Home > OS >  Access In-Memory Spark Dataframe from different nodes
Access In-Memory Spark Dataframe from different nodes

Time:08-21

I am prototyping a Spark based data ingestion system. Essentially I need spark to watch a datalake directory and as data comes in, add this data to an in-memory dataframe. I understand that memory is meant for debuging purposes, but since this is a prototype I am trying to get this working in memory first before the more standard kafka.

Here is my first python script that is supposed to getOrCreate a SparkSession, read from the datalake, then write to a data table located in memory:

from pyspark import SparkConf, SparkContext
from pyspark.streaming import StreamingContext
from pyspark.sql import SparkSession
from pyspark.sql.functions import *
from pyspark.sql.types import *

APP_NAME = "spark.data_processing_engine"

spark = SparkSession \
    .builder \
    .master("local[*]") \
    .appName(APP_NAME) \
    .getOrCreate()
    
spark.sparkContext.broadcast([1])

schemaSnmp = StructType([
    StructField("node-hostname", StringType(), True),
    StructField("event-time", TimestampType(), True),
    StructField("oid", StringType(), True),
    StructField("value", StringType(), True)
])

df = spark.readStream.format("json") \
    .option("sourceArchiveDir", "/tmp/datalake-archive") \
    .option("cleanSource", "archive") \
    .schema(schemaSnmp) \
    .load("/var/datalake/snmp-get")

result = df.writeStream.queryName("snmpget").format("memory").start()
result.awaitTermination();

This appears to be running just fine. I see my data get archived and the logs.

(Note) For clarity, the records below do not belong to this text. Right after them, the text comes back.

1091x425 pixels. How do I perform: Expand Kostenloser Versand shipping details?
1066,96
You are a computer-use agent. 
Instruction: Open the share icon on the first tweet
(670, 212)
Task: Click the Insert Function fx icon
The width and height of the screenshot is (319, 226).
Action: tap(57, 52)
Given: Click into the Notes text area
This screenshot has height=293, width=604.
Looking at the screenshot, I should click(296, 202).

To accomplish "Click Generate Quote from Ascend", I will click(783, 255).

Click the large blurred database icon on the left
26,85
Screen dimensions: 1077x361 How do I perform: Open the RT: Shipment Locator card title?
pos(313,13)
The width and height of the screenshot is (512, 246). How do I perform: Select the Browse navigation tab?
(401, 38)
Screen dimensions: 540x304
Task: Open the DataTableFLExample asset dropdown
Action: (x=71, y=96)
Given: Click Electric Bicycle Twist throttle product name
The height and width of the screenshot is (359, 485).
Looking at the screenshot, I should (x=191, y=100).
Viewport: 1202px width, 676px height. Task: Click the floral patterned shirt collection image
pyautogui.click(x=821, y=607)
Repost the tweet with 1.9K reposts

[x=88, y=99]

Here is a small sample:

$ spark-submit spark-start-stream-for-snmpget.py

22/08/18 11:18:33 WARN Utils: Your hostname, rhel8.localdomain resolves to a loopback address: 127.0.0.1; using 10.0.2.15 instead (on interface eth0)
22/08/18 11:18:33 WARN Utils: Set SPARK_LOCAL_IP if you need to bind to another address
22/08/18 11:18:35 INFO SparkContext: Running Spark version 3.3.0
22/08/18 11:18:35 WARN NativeCodeLoader: Unable to load native-hadoop library for your platform... using builtin-java classes where applicable
22/08/18 11:18:35 INFO ResourceUtils: ==============================================================
22/08/18 11:18:35 INFO ResourceUtils: No custom resources configured for spark.driver.
22/08/18 11:18:35 INFO ResourceUtils: ==============================================================
22/08/18 11:18:35 INFO SparkContext: Submitted application: spark.data_processing_engine
22/08/18 11:18:35 INFO ResourceProfile: Default ResourceProfile created, executor resources: Map(cores -> name: cores, amount: 1, script: , vendor: , memory -> name: memory, amount: 1024, script: , vendor: , offHeap -> name: offHeap, amount: 0, script: , vendor: ), task resources: Map(cpus -> name: cpus, amount: 1.0)
22/08/18 11:18:35 INFO ResourceProfile: Limiting resource is cpu
22/08/18 11:18:35 INFO ResourceProfileManager: Added ResourceProfile id: 0
22/08/18 11:18:35 INFO SecurityManager: Changing view acls to: root
22/08/18 11:18:35 INFO SecurityManager: Changing modify acls to: root
22/08/18 11:18:35 INFO SecurityManager: Changing view acls groups to:
22/08/18 11:18:35 INFO SecurityManager: Changing modify acls groups to:
22/08/18 11:18:35 INFO SecurityManager: SecurityManager: authentication disabled; ui acls disabled; users  with view permissions: Set(root); groups with view permissions: Set(); users  with modify permissions: Set(root); groups with modify permissions: Set()
22/08/18 11:18:36 INFO Utils: Successfully started service 'sparkDriver' on port 42657.
22/08/18 11:18:36 INFO SparkEnv: Registering MapOutputTracker
22/08/18 11:18:36 INFO SparkEnv: Registering BlockManagerMaster
22/08/18 11:18:36 INFO BlockManagerMasterEndpoint: Using org.apache.spark.storage.DefaultTopologyMapper for getting topology information
22/08/18 11:18:36 INFO BlockManagerMasterEndpoint: BlockManagerMasterEndpoint up
22/08/18 11:18:36 INFO SparkEnv: Registering BlockManagerMasterHeartbeat
22/08/18 11:18:36 INFO DiskBlockManager: Created local directory at /tmp/blockmgr-364e57a6-0f38-43ea-abcc-428e0ca8684f
22/08/18 11:18:36 INFO MemoryStore: MemoryStore started with capacity 434.4 MiB
22/08/18 11:18:36 INFO SparkEnv: Registering OutputCommitCoordinator

...

22/08/18 11:17:55 INFO InMemoryFileIndex: It took 5 ms to list leaf files for 1 paths.
22/08/18 11:17:55 INFO BlockManagerInfo: Removed broadcast_224_piece0 on 10.0.2.15:36859 in memory (size: 34.0 KiB, free: 434.3 MiB)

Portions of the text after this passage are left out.